I cracked open a rotten acorn, saw the brown and black patterns in the meat inside, made a disgusted face, and dropped it in the discard bowl as quickly as I could. I didn’t even want to keep touching it for a moment longer than necessary.
Was there “rightness”, of the sort I’ve observed before? Maybe. In the certainty, in knowing so clearly and immediately that this acorn doesn’t belong among the food. I wanted to “get it away from me”.
Was there trance? Yes, in the automaticness of it. I was like an automaton as my hands moved to the discard bowl.
*****
The urge to toss little things into the fire to see what happens. I tossed in a potato chip. It went black around the edges and sizzled. Puffed up a bit.
What is the relationship between “instinct” and “subconscious”? Is something instinctual just ‘cause I can’t see the origin of the thought? Surely not, as that’s true of all thoughts. But there is some kind of feeling of a spirit reaching out from the deep past to make me wonder how a potato chip behaves in a fire.
*****
The feeling of being on a team during the performance at the end of songwriting class. Elation, camaraderie, a united front. There was a lot of “us/them,” but not in an adversarial way. The us-ness of the class just felt a lot stronger with outsiders there to watch.

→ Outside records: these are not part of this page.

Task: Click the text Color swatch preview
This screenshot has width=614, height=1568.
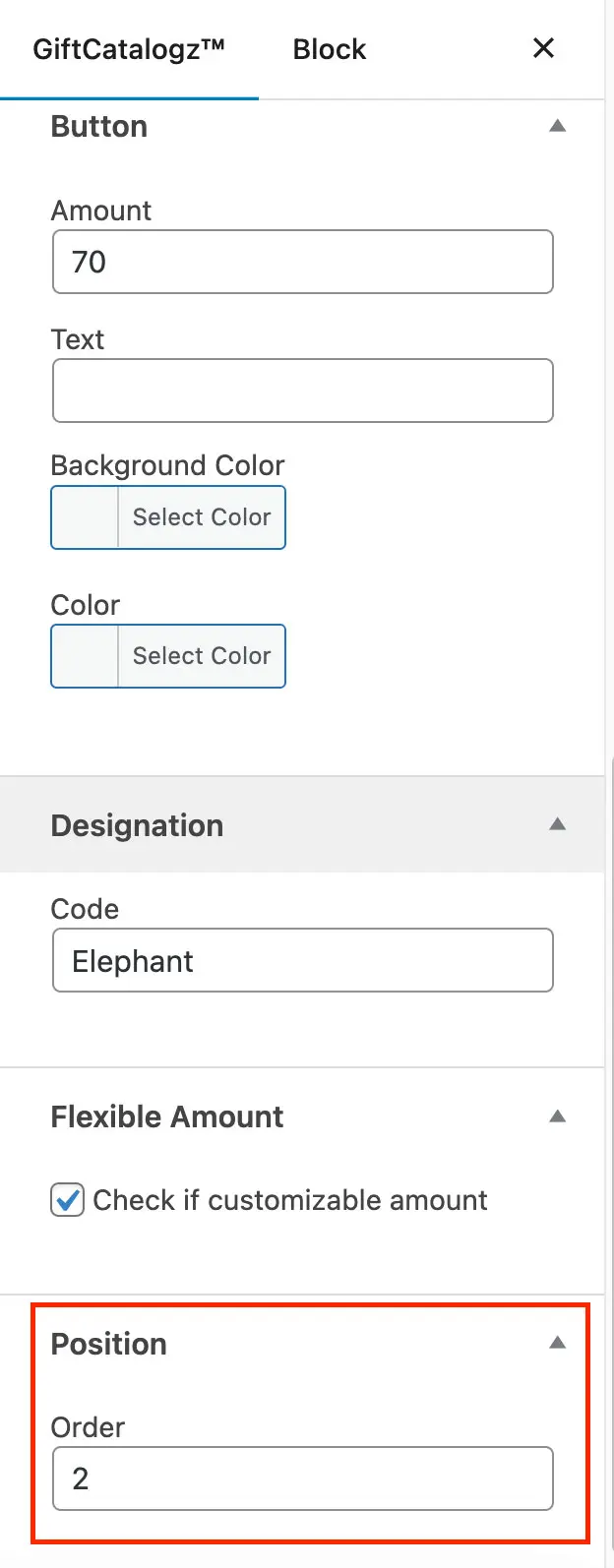Action: [x=85, y=656]
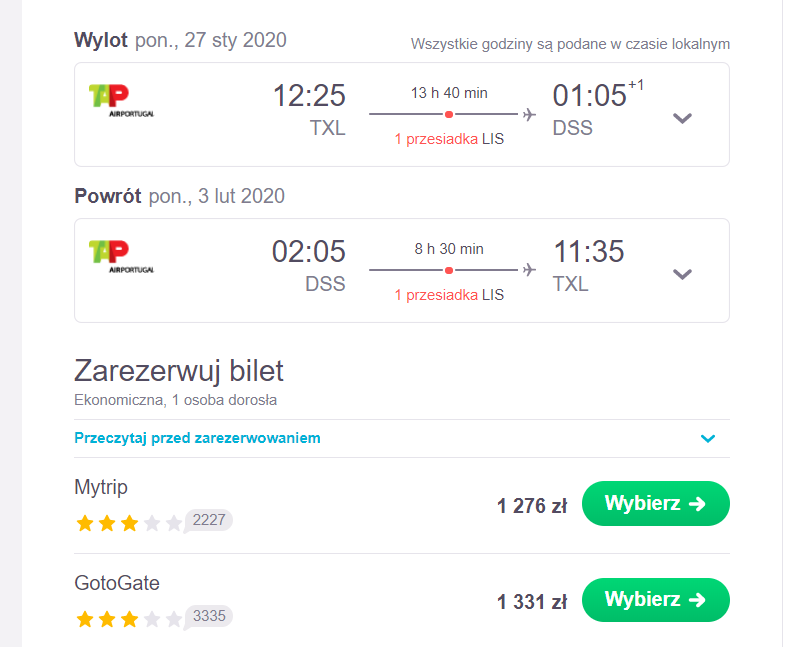
Task: Click red stopover dot on return flight line
Action: 449,271
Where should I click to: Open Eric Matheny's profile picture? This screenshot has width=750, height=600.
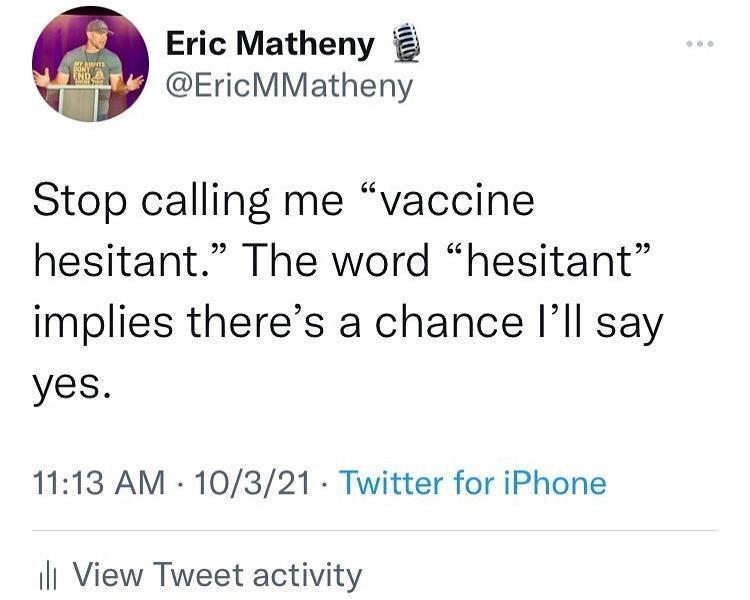click(90, 68)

Why does it feel instinctual? Something about not having anticipated the feeling, I think. And not having aimed for it. A large feeling emerged from the context, and there was a great rightness, as with the morning light on insects, or the feeling of gathering acorns.
*****
After a tense session of couples therapy, I felt… something. Being physically apart from my spouse felt bad. I wanted reassurance of our bond in the form of hugs and affection. It felt mammalian. It reminds me of two mammals in a burrow sleeping beside each other, cuddled up together.
*****
“I didn’t realize how overstimulated I’ve been,” said the woman sitting across from me in the dining car. We were somewhere in Midwest, on day three of our trip, and the train had no wifi. No cell service either, much of the time.
She was a preschool teacher, born and raised near the San Francisco Bay. “I had no idea,” she said. “But then we started moving. Phone away, laptop closed, and I was looking out the window. Just… looking.”
I’d brought All Of Us, a collection of poetry by Raymond Carver, thinking that perhaps four strangers forced to sit together would do so in awkward silence. Instead, someone picked up my book, opened it at random, and started reading aloud.
We spent our lunch reading poetry to each other.
How did they know to pick up my book? I wonder if they still would have done it, if not for the dropping away of all the usual noise. Instinct seems quiet, most of the time. There is so much that is louder.